Experiment with Thai language

sanparith marukatat

unread,

Aug 31, 2018, 3:47:59 AM8/31/18

to tesseract-ocr

Hi everyone,

I have been playing with Tesseract for Thai language for a while. The performance of the default LSTM model is good. However, I would like to know if I can further improve it.

First I have tried to retrain the model but ran into problems. I have tried to replace top layer without success neither. I think that it is due to unicharset (but I am not sure, I forgot the error messages). So I ended up training the model from scratch. Now I get a working model but I cannot reach the same performance as the default model. Please give some advice on how to improve the accuracy of the model.

Here is how I did it.

I used common Thai fonts (Tahoma, Sarabun, Angsana, Browallia, Cordia, Dillenia, Iris) with fonts arbitrary picked from http://www.thaisignmaker.com/korkhorkore/?catalog/all/-/date/1

In total, 65 fonts were selected to train the new model.

I downloaded Thai training text, i.e. 'tha.training_text', from https://github.com/tesseract-ocr/langdata/blob/master/tha/tha.training_text

I observed that lots of text in this file are gibberish. I think that the default model is built from this text file, so I used it as well.

I used 'text2image' to generate training data by varying 3 exposures (-1,0,1), 2 conditions (normal, degraded), and 2 dpi (300, 400). From 'tha.training_text' and 65 fonts, I obtained 900,000+ lines to train the model.

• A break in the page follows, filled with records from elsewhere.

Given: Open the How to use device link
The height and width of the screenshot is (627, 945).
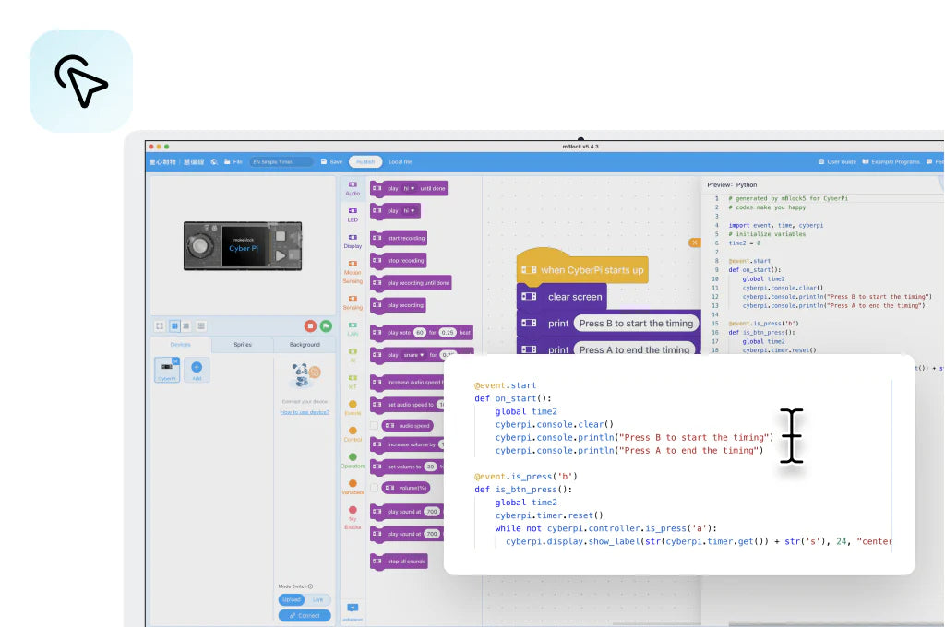Looking at the screenshot, I should tap(305, 412).
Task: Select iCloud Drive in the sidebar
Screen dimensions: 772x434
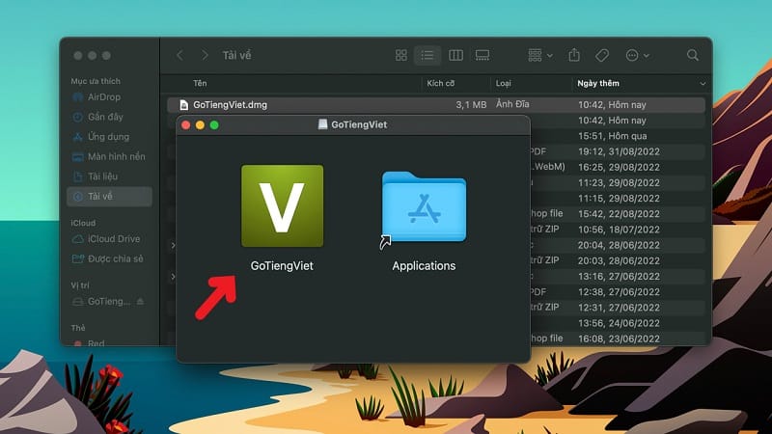Action: pyautogui.click(x=113, y=239)
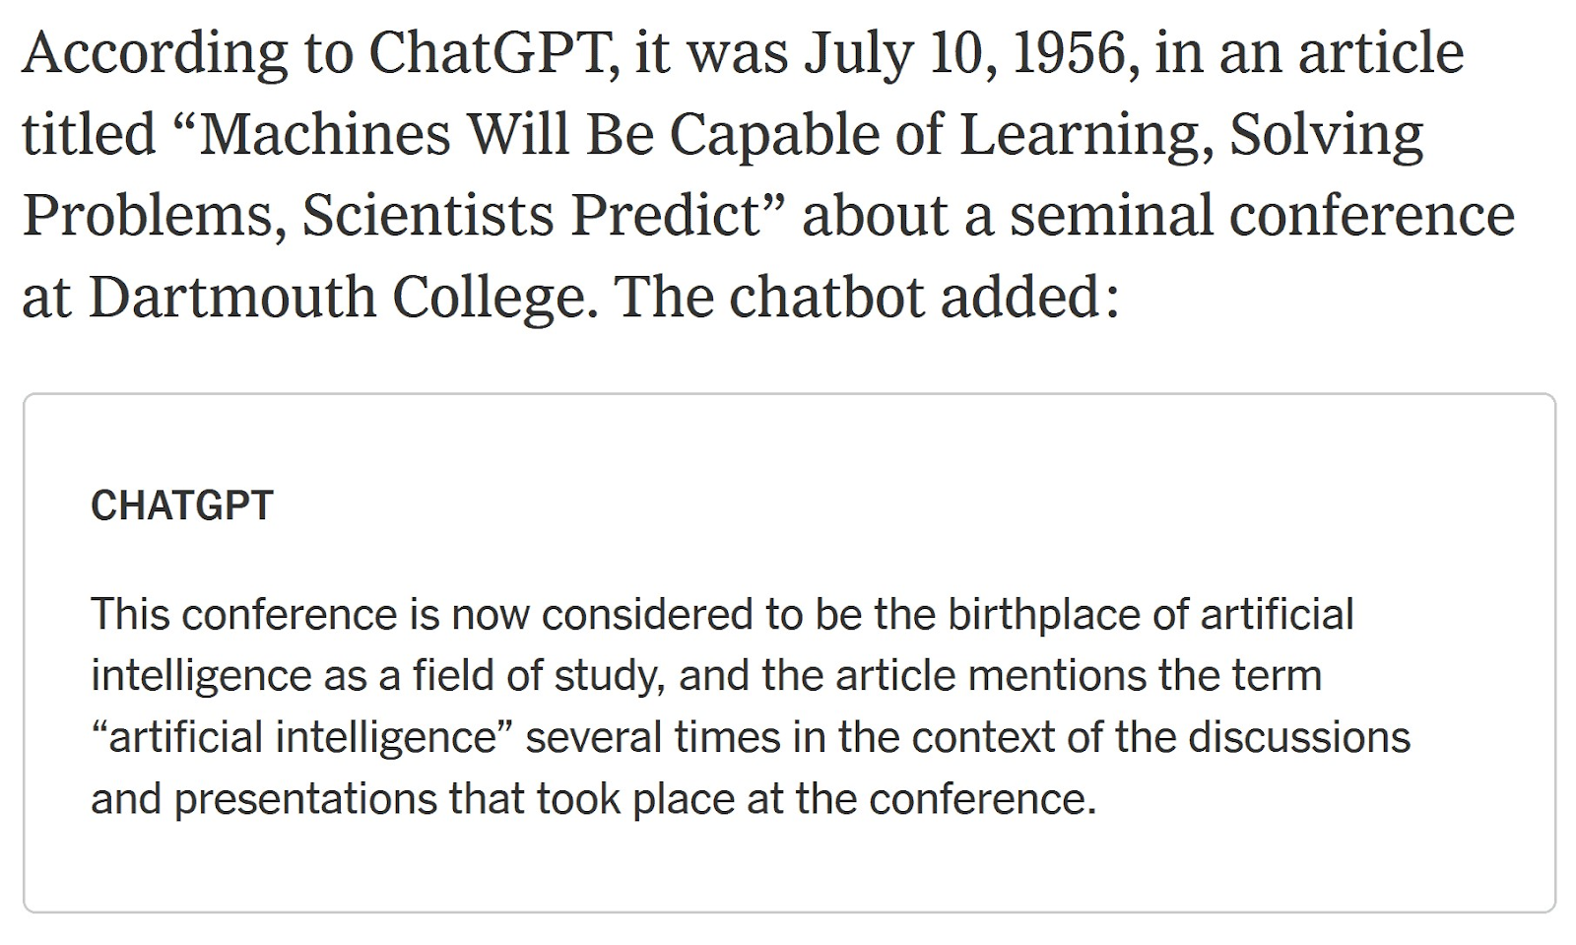Click the quoted term "artificial intelligence" in the box
Viewport: 1576px width, 945px height.
pos(303,737)
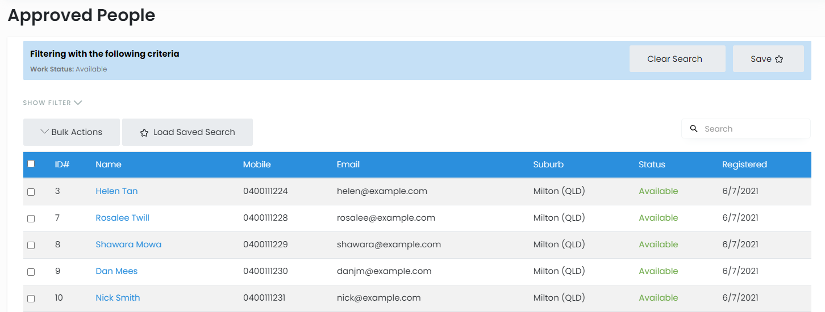Image resolution: width=825 pixels, height=312 pixels.
Task: Click the Status column header
Action: point(652,165)
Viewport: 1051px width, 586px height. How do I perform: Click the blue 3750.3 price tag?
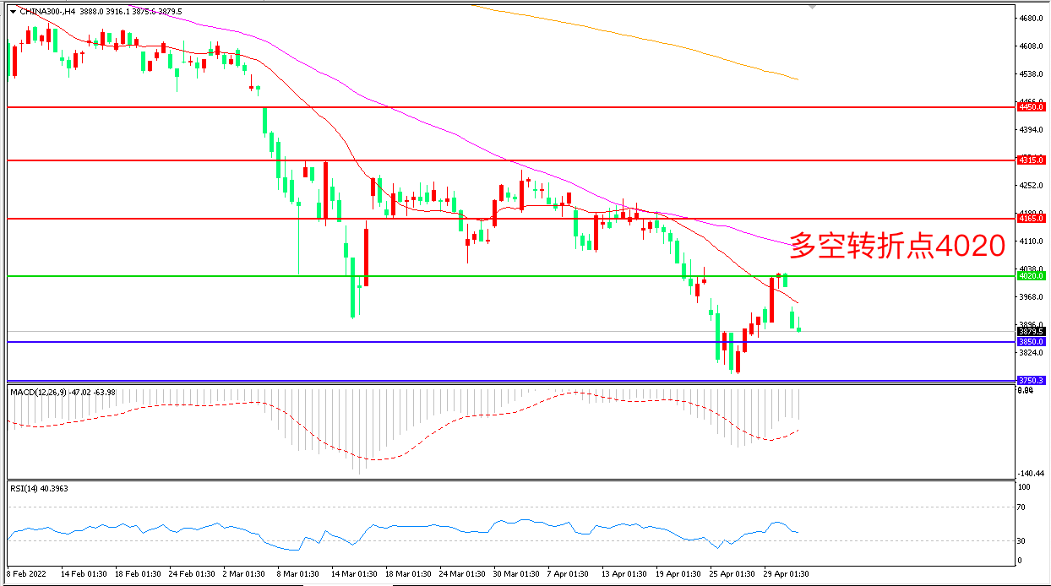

I downloaded 'tha.traineddata' from https://github.com/tesseract-ocr/tessdata

I observed that 'tha.traineddata' contains two unicharsets i.e. 'tha.unicharset' and 'tha.lstm-unicharset'. As I am interested in LSTM model, I replaced 'tha.lstm-unicharset' with the new unicharset generated from box files using 'unicharset_extractor'.

Noted that the help message of 'unicharset_extractor' says:

...

Where mode means:

1=combine graphemes (use for Latin and other simple scripts)

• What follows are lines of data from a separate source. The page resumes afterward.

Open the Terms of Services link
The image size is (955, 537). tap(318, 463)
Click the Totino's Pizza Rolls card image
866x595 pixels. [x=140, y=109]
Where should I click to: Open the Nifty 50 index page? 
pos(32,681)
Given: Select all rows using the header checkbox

2=split graphemes (use for Indic/Khmer/Myanmar)

3=pure unicode (use for Arabic/Hebrew/Thai/Tibetan)

However, as in Thai language, we have split graphemes that are "ะ", "แ", "ำ", "ญ", and "ฐ". So I called unicharset_extractor with "--norm_mode 2" instead of 3. I am not sure if this is correct setting for norm_mode.

Then I used 'combine_tessdata' to replace 'tha.lstm-unicharset' in 'tha.traineddata'.

I trained the model using 'lstmtraining --traineddata tha.traineddata --net_spec '[1,36,0,1 Ct3,3,16 Mp3,3 Lfys48 Lfx96 Lrx96 Lfx256 O1c150]' ..."

I believe this means that I construct a NN with:

- input shape (1,36,36,1), i.e. batch size=1 (ignored), bitmap size 36x36 and 1 channel (grayscale)

- Convolution with tanh of size 3x3, 16 filters

- Maxpooling 3x3

- LSTM forward in y-direction and summarized the output into 48 values

- LSTM forward in x-direction with 96 outputs

- LSTM backward in x-direction with 96 outputs

- LSTM forward in x-direction with 256 outputs

- Output sequence of 150-dim vectors using softmax+CTC.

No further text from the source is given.